Menu Concepts

Status: This is an in-progress, unapproved draft.

Menus are used to browse around websites (“navigation menus”) or initiate actions inside a web page (“application menus”). Both types of menus are often used as fly-out menus, with some additional possibilities to make application menus accessible. As they are vital to operate websites and web applications, they need to be usable regardless of how users interact with websites.
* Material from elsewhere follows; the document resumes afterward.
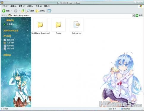Collapse the video tasks section

tap(27, 20)
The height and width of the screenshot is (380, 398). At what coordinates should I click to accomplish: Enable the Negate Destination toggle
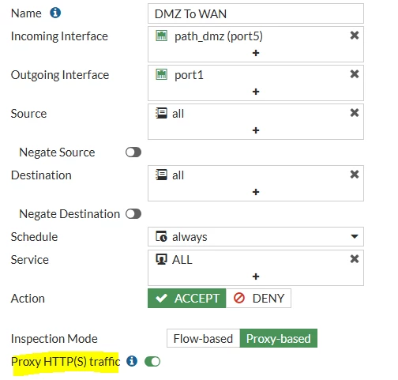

This tutorial covers the following topics:

  • Structure: Mark up menus using lists to enable easy access to all pages of the website.

  • Styling: Lay out different types of menus, depending on the situation, using commonly recognized design patterns and indicate the current page’s menu item.
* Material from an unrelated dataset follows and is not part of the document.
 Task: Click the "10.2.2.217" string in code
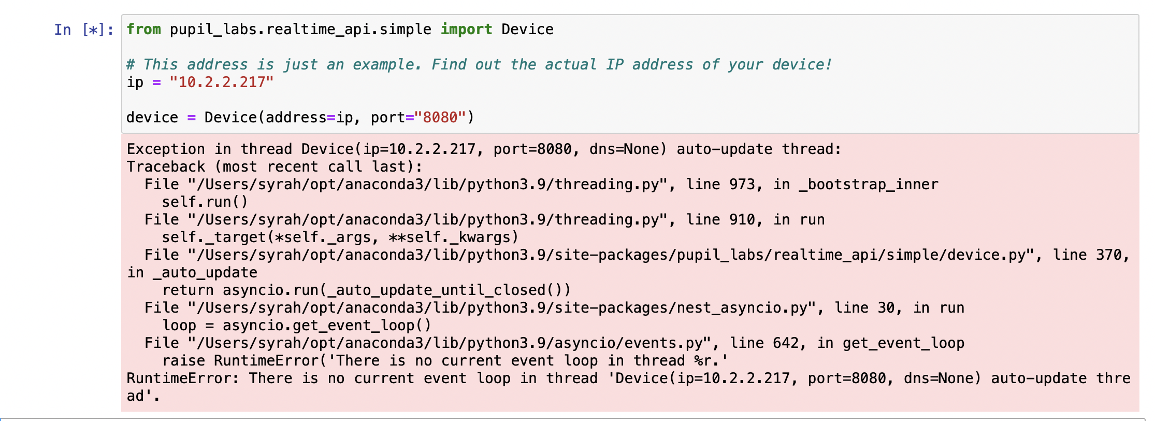pos(222,82)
  • Fly-out Menus: Use fly-out menus to give users quick access to pages in lower hierarchies.

  • Web Application Menus: By applying special markup and behavior, menus for web applications can behave like a desktop application.

  • Multiple Ways: Many users benefit from alternative ways to traverse through the content of a website, for example by using sitemaps or breadcrumb trails.

Why is this important?

Navigation menus reflect the underlying structure of the website’s content. If that content structure is coherent, users will find what they are looking for more easily. Application menus are one way to provide functionality for operating to use the web application.

  • Screen reader and keyboard users should be aware which link is currently in focus. The menu link to the page the user is currently on should be indicated as well.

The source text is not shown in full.